** Start SELECTED EXCERPT **
Hello everybody,

I am trying to reduce the execution time of an existing program for a 2D flow simulation, which was originally written in Fortran 77. Since i am quite new to Fortran programming, at first i tried to gather some information about efficient coding. Many times i was recommended to make use of the "new" intrinsic functions, since this way the compiler would be told whats going on and could perform some optimizations (e.g. vectorization). Although, these functions and the use of vector expressions instead of scalar ones made my code much more compact and elegant, the computation run time increased to my surprise.

These are some code snippets in the old and new version, and the respective required cpu time (3 runs each):

===========================================================================

1. Example CSHIFT: performs a shift of the elements in a matrix by one element along all directions (including diagonals)

===========================================================================

*old: t = 8.777; 8.553; 8.789 s*

-----------------------------------

do j=1,nj

do i=1,ni

ie = mod(i,ni) + 1

iw = ni - mod(ni+1-i,ni)

jn = mod(j,nj) + 1

js = nj - mod(nj+1-j,nj)

fn(ie,j ,1) = f(i,j,1)

fn(i ,jn,2) = f(i,j,2)

fn(iw,j ,3) = f(i,j,3)

fn(i ,js,4) = f(i,j,4)

fn(ie,jn,5) = f(i,j,5)

fn(iw,jn,6) = f(i,j,6)
** End SELECTED EXCERPT **
__CHALLENGE 1__
In the Fortran forum post, which Fortran version was the 2D flow simulation program originally written in?
__CHALLENGE 2__
Carry on the Fortran forum post from the point where it stops.
The entries have no connection to the Fortran forum post.
** Start RECORD LIST **
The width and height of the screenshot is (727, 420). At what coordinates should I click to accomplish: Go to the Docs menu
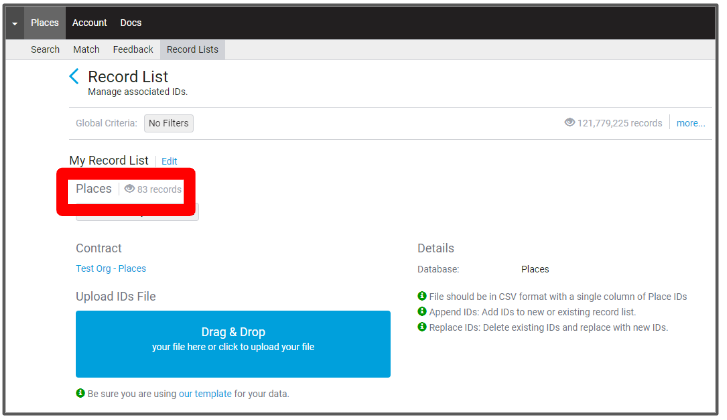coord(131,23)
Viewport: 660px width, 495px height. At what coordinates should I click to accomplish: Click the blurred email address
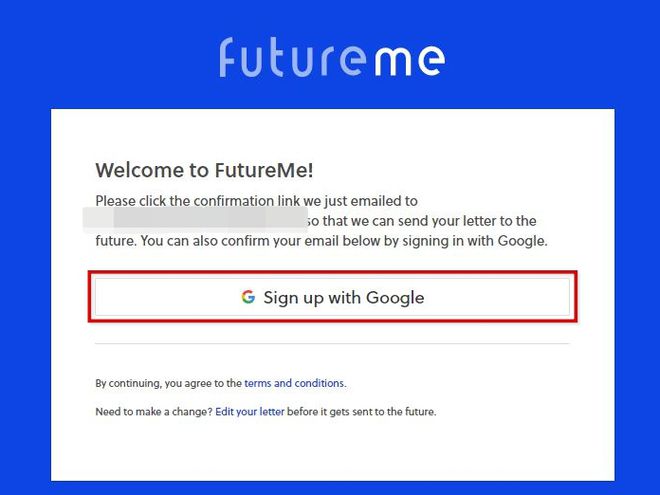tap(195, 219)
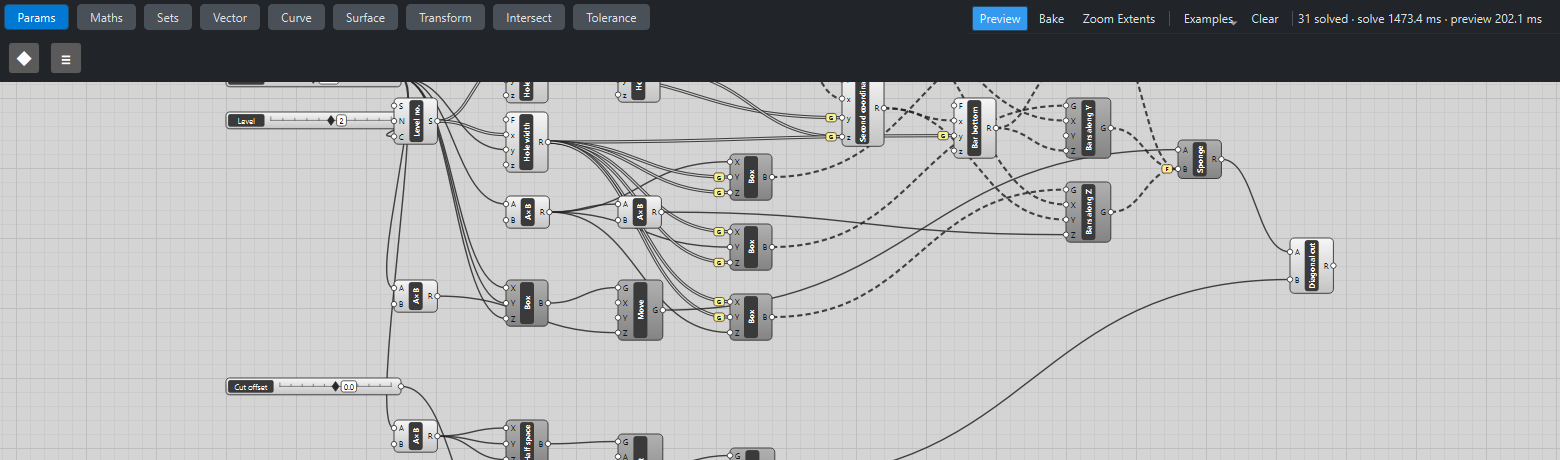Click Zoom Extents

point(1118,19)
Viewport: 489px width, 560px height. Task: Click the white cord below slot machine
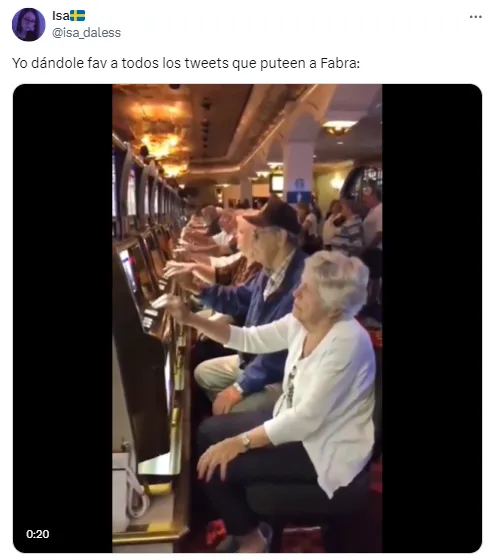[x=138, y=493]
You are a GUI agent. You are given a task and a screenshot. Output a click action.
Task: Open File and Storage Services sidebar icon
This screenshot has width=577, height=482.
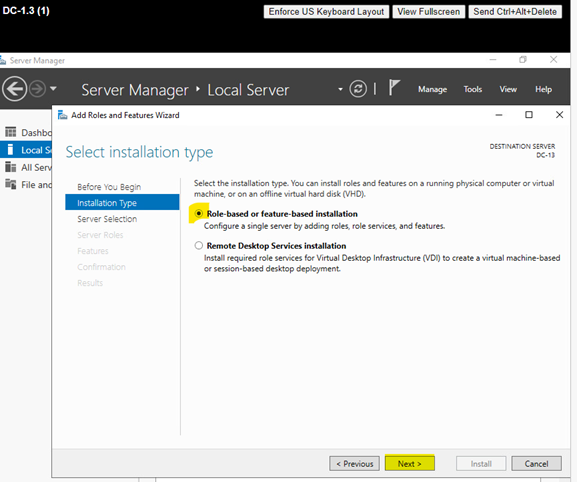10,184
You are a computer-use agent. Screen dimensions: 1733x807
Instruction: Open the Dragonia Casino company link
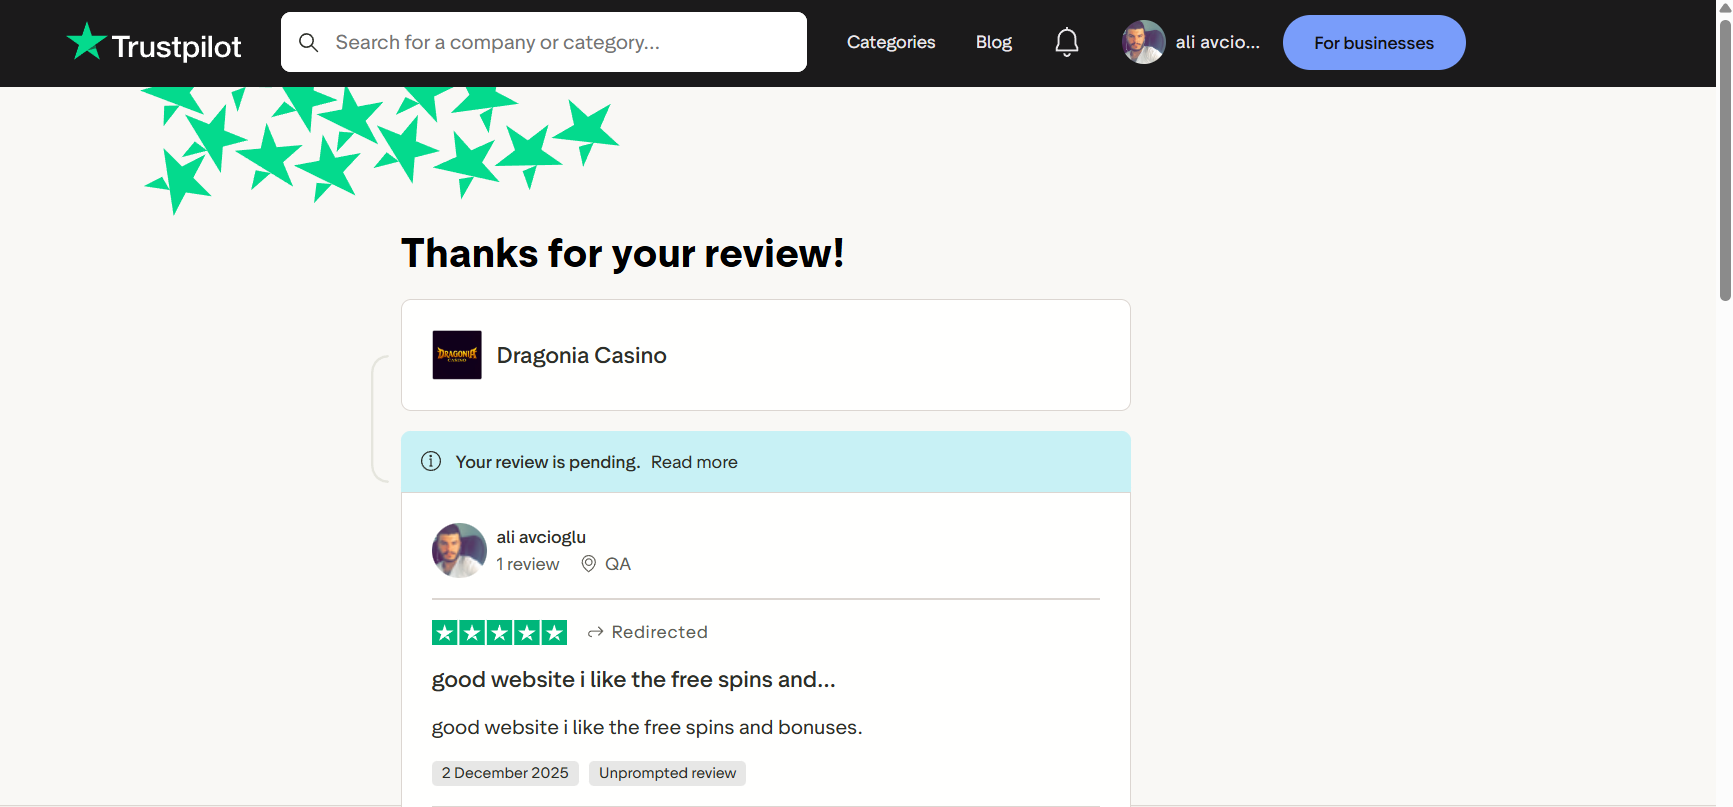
** End RECORD LIST **
__EXERCISE RESPONSE 1__
Fortran 77

__EXERCISE RESPONSE 2__
fn(iw,js,7) = f(i,j,7)

fn(ie,js,8) = f(i,j,8)

fn(i ,j ,0) = f(i,j,0)

enddo

enddo

----------------------------------------*new: t = 11.009; 11.241; 11,033 s*

-----------------------------------------

fn(:,:,0) = f(:,:,0)

fn(:,:,1) = cshift(f(:,:,1),-1,1)

fn(:,:,2) = cshift(f(:,:,2),-1,2)

fn(:,:,3) = cshift(f(:,:,3),1,1)

fn(:,:,4) = cshift(f(:,:,4),1,2)

fn(:,:,5) = cshift(cshift(f(:,:,5),-1,1),-1,2)

fn(:,:,6) = cshift(cshift(f(:,:,6),1,1),-1,2)

fn(:,:,7) = cshift(cshift(f(:,:,7),1,1),1,2)

fn(:,:,8) = cshift(cshift(f(:,:,8),-1,1),1,2)

=====================================================

2. Example WHERE: assigns new values to a matrix where condition (obst) is fulfilled

=====================================================

*old: t = 2.488; 2.460; 2.712 s*

-----------------------------------

do j=1,nj

do i=1,ni

if (obst(i,j)) then

f(i,j,1) = fn(i,j,3)

f(i,j,2) = fn(i,j,4)

f(i,j,3) = fn(i,j,1)

f(i,j,4) = fn(i,j,2)

f(i,j,5) = fn(i,j,7)

f(i,j,6) = fn(i,j,8)

f(i,j,7) = fn(i,j,5)

f(i,j,8) = fn(i,j,6)

f(i,j,0) = fn(i,j,0)

endif

enddo

enddo

------------------------------------*new: t = 5.404; 5.628; 5.456 s *

------------------------------------

where(obst)

f(:,:,1) = fn(:,:,3)

f(:,:,2) = fn(:,:,4)

f(:,:,3) = fn(:,:,1)

f(:,:,4) = fn(:,:,2)

f(:,:,5) = fn(:,:,7)

f(:,:,6) = fn(:,:,8)

f(:,:,7) = fn(:,:,5)

f(:,:,8) = fn(:,:,6)

f(:,:,0) = fn(:,:,0)

endwhere

=====================

3. Example WHERE,SUM,various:

=====================

*old: t = 6.020; 6.056; 6.160 s*

-----------------------------------

do j=1,nj

do i=1,ni

if(.not.obst(i,j))then

rho(i,j) = fn(i,j,0)+fn(i,j,1)+fn(i,j,2)+fn(i,j,3)+fn(i,j,4)+fn(i,j,5)+fn(i,j,6)+fn(i,j,7)+fn(i,j,8)

u(i,j) = (fn(i,j,1)+fn(i,j,5)+fn(i,j,8)-fn(i,j,6)-fn(i,j,3)-fn(i,j,7))/rho(i,j)

v(i,j) = (fn(i,j,5)+fn(i,j,2)+fn(i,j,6)-fn(i,j,7)-fn(i,j,4)-fn(i,j,8))/rho(i,j)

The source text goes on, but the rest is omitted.